14. Learn basic sign language
This may seem silly, but as everything the presenters and producers say when you are Live is audible for everyone online, you can not really talk about things, and not everyone was watching chat all the time. So sometimes I wished I know sign language to tell people “get ready to present the break slide” or “unmute”.
15. Producer, mute yourself when going live
Do not say “Here goes” or something similar when you Go Live, because it will be recorded in the video. Guess how I know this? 😂
16. Download the attendance report during or immediately after closing the event
When someone from the “crew” enters the Event after it has closed, it will overwrite the attendance report. By the way, the official word is “Attendee engagement report”.
17. The “crew” can only view the recording from the web app, even when they use the Attendee link
If they click the Attendee link and select the desktop app, they go into the “back end” of the meeting, overwriting the attendance report. See item 15.
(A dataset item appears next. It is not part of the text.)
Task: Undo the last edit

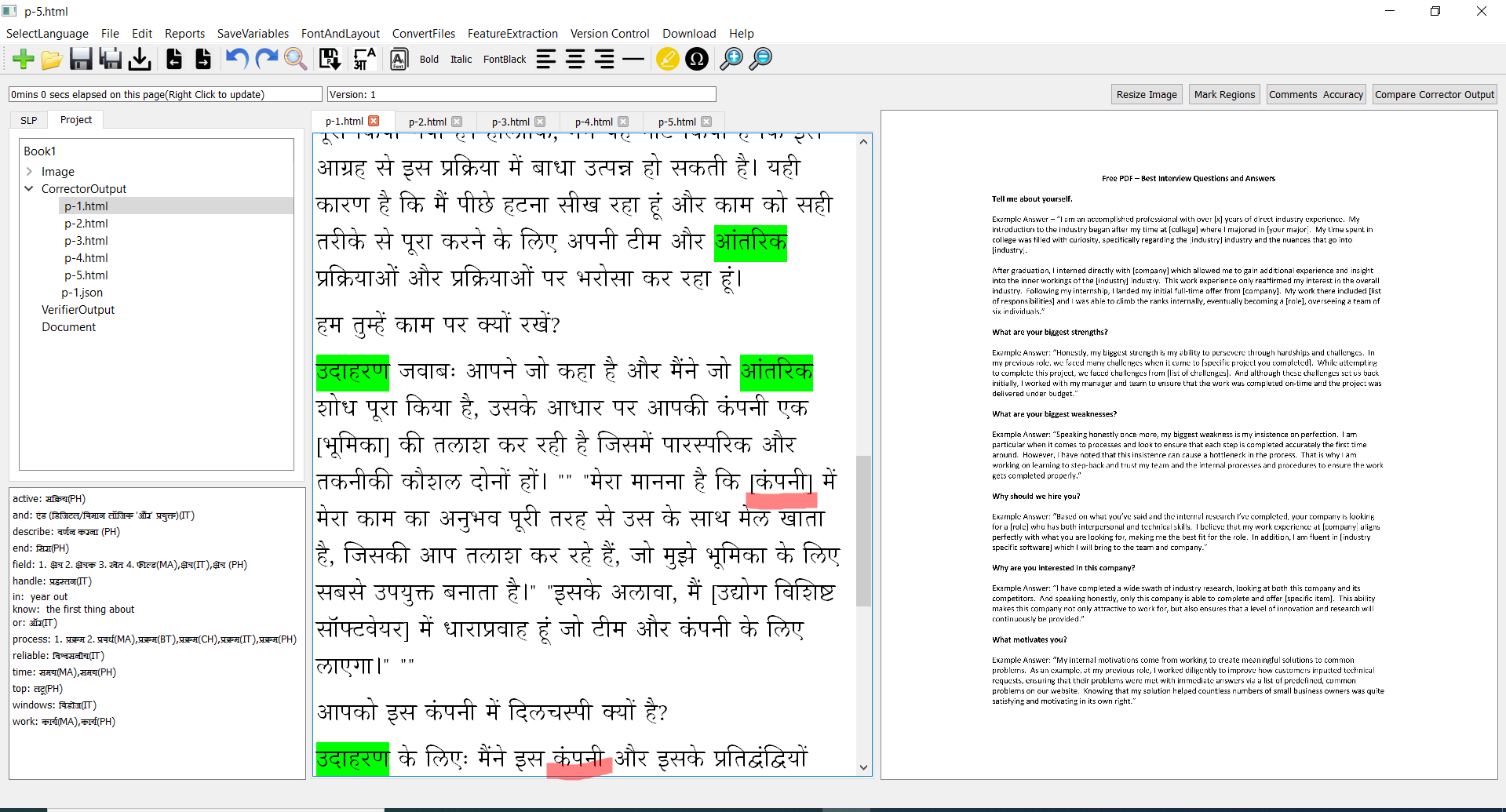Action: click(x=235, y=58)
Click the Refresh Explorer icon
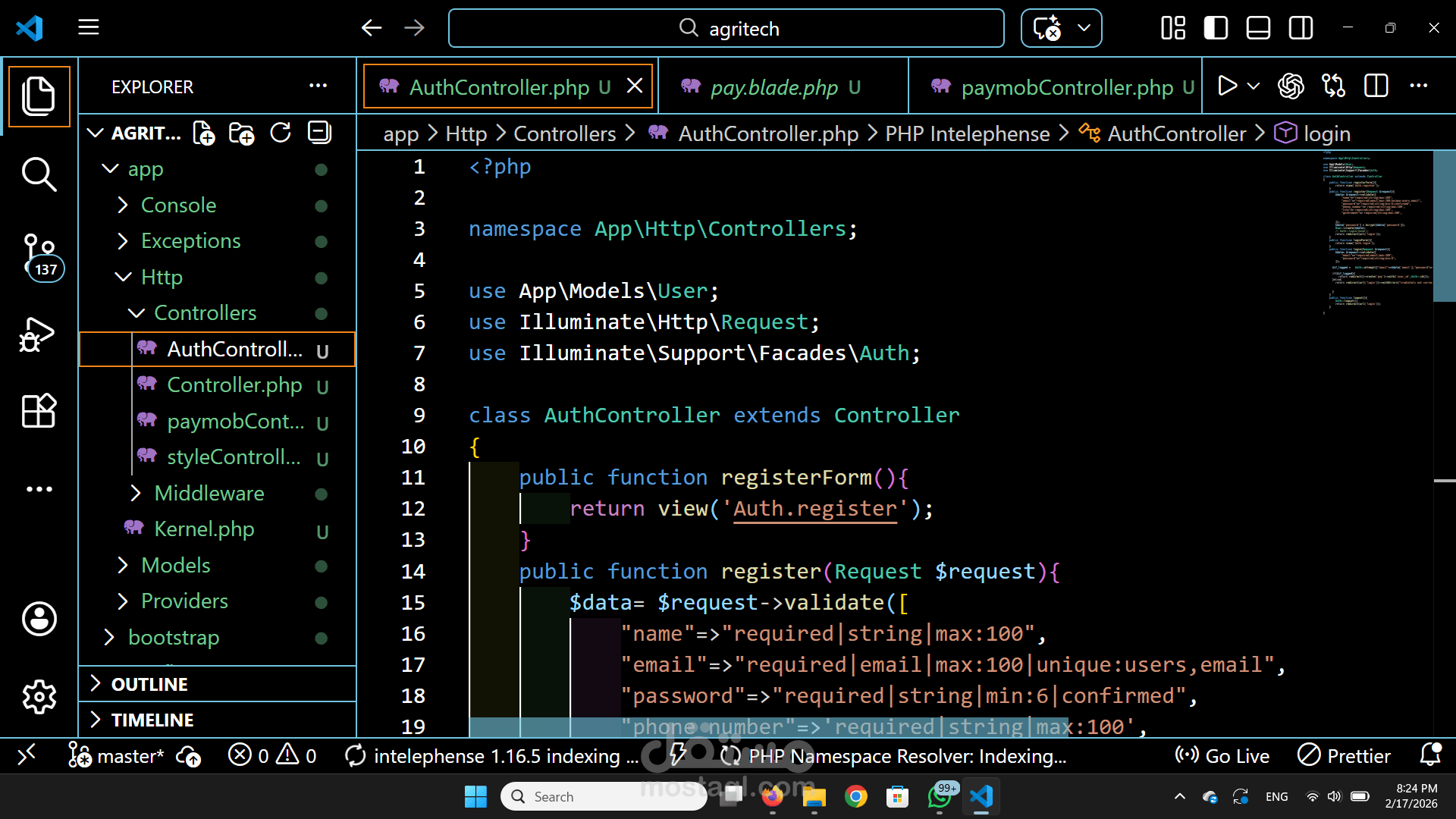 click(x=281, y=133)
18. The video lives in Azure, not in Stream
Do not look for the video in Stream – it is not there. You can download it from the meeting information and upload to Stream if you want to make it available for longer term. (It is available on Azure for 180 days)
There’s some good Microsoft info about post-event actions.
And if you know of a way to make transitions smoother, please let me know! If you have any other “gotcha’s” to share, they are welcome too!